Он не мог рисковать ничем, ибо Невозможность есть невозможность, она величава и содержит в себе множество комплексов, противоречий и несоответствий, покуда еще разящих человека даже похлеще смерти, все посты разводящей. Что же толкало Тома к решению войти и пройти в этот адский лабиринт?
– А, я знаю,- отвечала Тома с присущими вульгарностью и нахальством,- тебе захотелось отведать моих пончиков. Может быть, тебе хочется остаться сегодня у нас?
– Тьфу на тебя, – разразился в душе бранью Том, едва удержавшись от искушения ее высказать.
Дикое желание плюнуть на все, выругаться в адрес художницы, уйти прочь от нее, и навсегда, противилось и боролось с не менее диким и адским вожделением встретиться, увидеть, нежно соприкоснуться с ее болью на полевом, энергетическом уровне, с болью, с которой он соприкоснулся уже на ее, вернее в ее картине, когда он силился определить ее истинный адрес, местонахожденье в ее душе. Ведь это для Тома было настолько знакомым, а посему важным, что оно, это обстоятельство, обязывало и призывало его к адскому терпению. Он ясно осознавал, что ему, хоть с трудом, но придется принять все ее условия.
Разное в разном проявляется по-разному и из-за того, отчасти, можно судить об общности некоторых черт, консистенций, по одинаковым результатам конечных проявлений. Боль, подобно веянию ветров, многочисленными энергетическими полями пронизывает все и вся на этом свете, она проходит и сквозь души и тела всех людей и других живых существ, но цепляется и находит пристанище не в каждом человеке и не в каждом существе. По-разному счастливы и горестны, богаты и бедны и те, для которых эти ветры проходят бесследно, и те, в ком они оставляют следы и отпечатки.
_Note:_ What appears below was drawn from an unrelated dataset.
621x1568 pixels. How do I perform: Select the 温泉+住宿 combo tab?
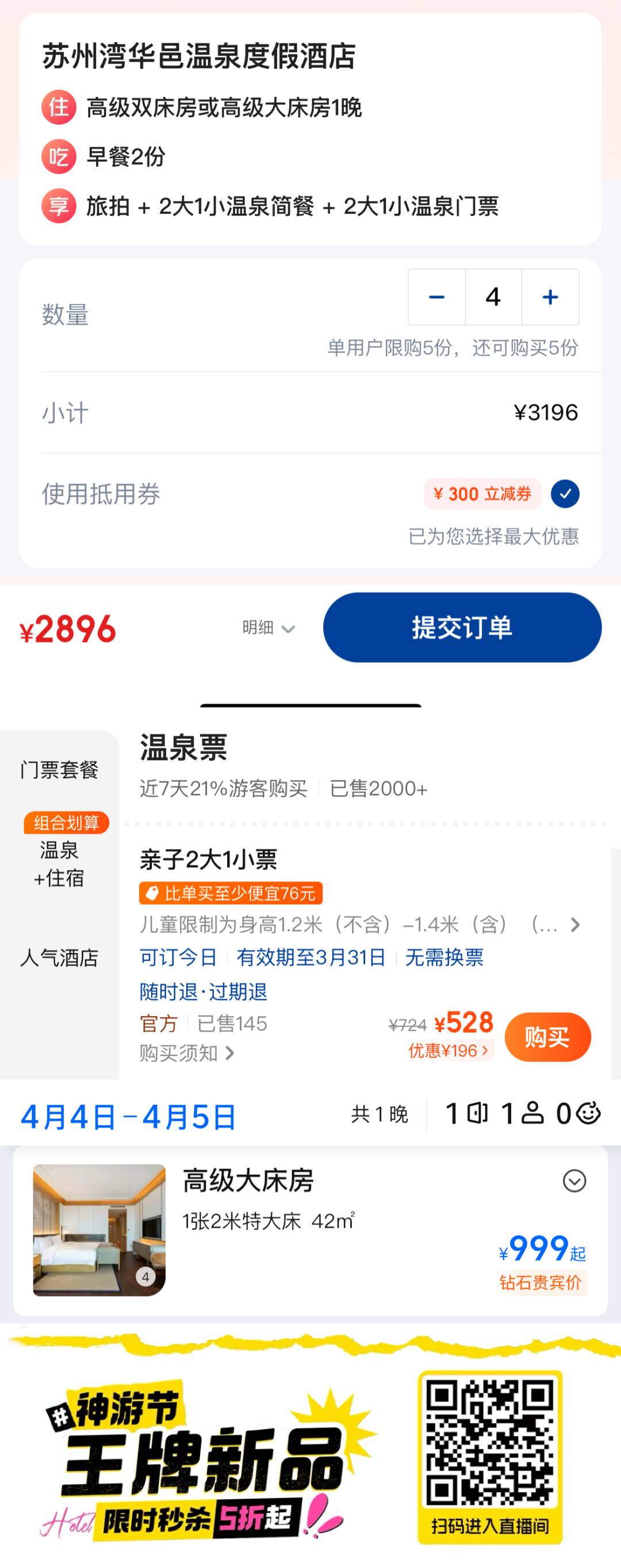click(59, 863)
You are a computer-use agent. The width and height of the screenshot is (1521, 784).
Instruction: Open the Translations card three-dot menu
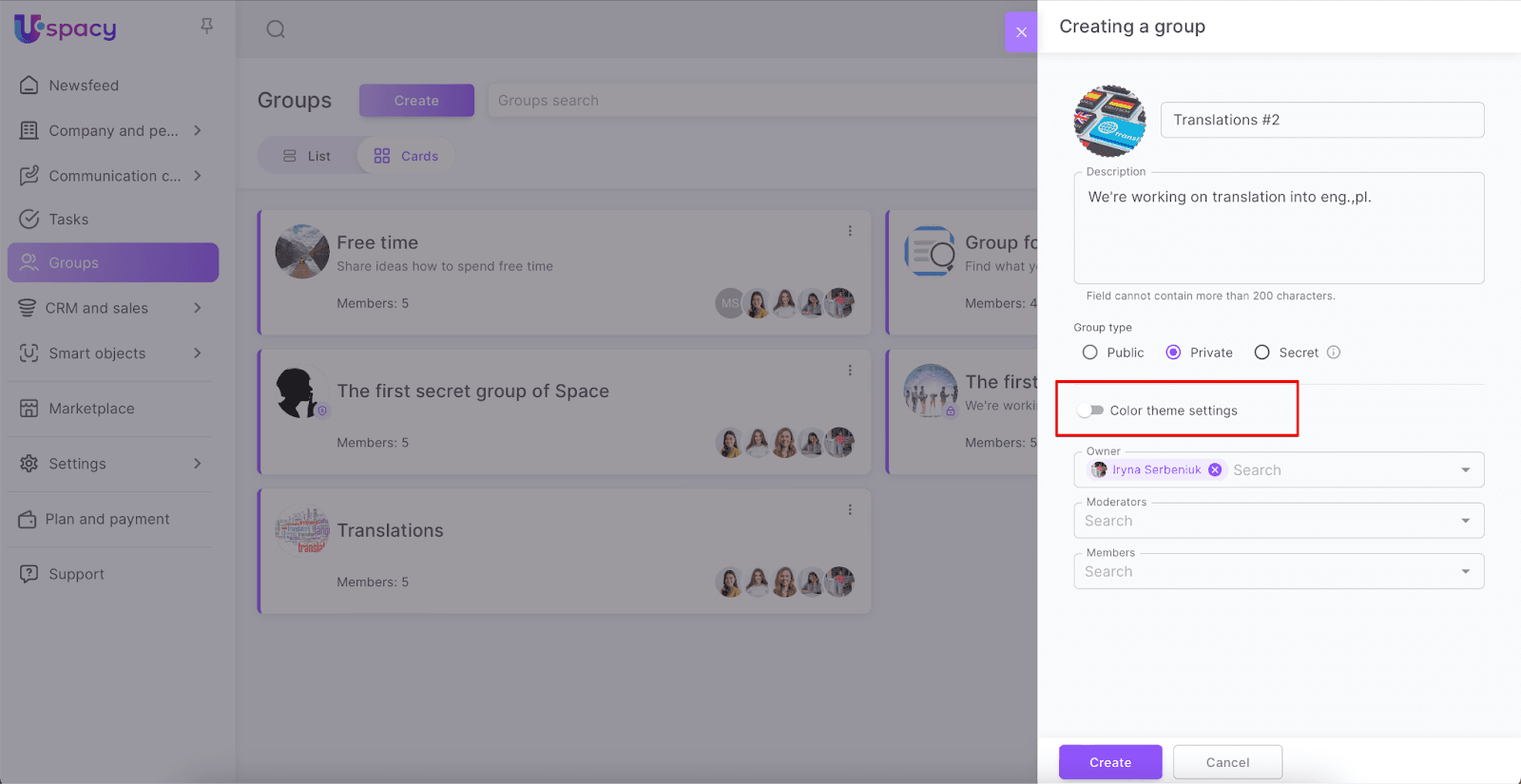850,510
Да, и Тома и Том, в этом плане, были детьми одних общих родителей, детьми тех ураганных ветров, что пройдя сквозь их души, не на шутку обожгли их сердца. Быть может, эта боль и роднила их в чем-то, несмотря на внешнее и некое внутренее абсолютное несходство. Быть может, именно она сделала их обоих большими художниками – ее от кисти, а его от пера, навсегда соединив и сковав их души неразрубаемой цепью, невидимой и невесомой, но чрезвычайно прочной. Словам она не дается, они лишь чувствовали ее, когда шарахались друг от друга в разные стороны, едва улавливая ответ: стойте оба и не разбегайтесь, не забывайте, вы разные, но мои дети, а в остальном ведите себя, как хотите. Плюс ко всему Том был неженат, Тома была незамужем, оба чаяли и желали встретиться с идеалом, с парусником надежды, а взамен…
Том пошел по пути тоски и печали, тихих, молчаливых и невидимых внешне грез. Но вскоре он обнаружил, что боль приносила ему, помимо всего прочего, величавость и силу духа. Он часто брался за перо, словно за саблю, взлетал в седло ретивейшего коня и, с яростью размахивая “шашкой”, устремлялся рысью по фронту белой бумаги, чернилами, либо пастой, словно кровью, изливая всю боль, вновь и вновь, полней и полней. И этот акт был его коньком, здесь он был асом и равных ему, в этом, как казалось, не было на земле никого. Всякий удар судьбы, всякую неудачу, он воспринимал как удар молнией, следующая за ним боль взметала в душе, после сражения, яростью, а усеянные строками боли листы бумаги приносили наслаждение обретенной свободой и высвобождением.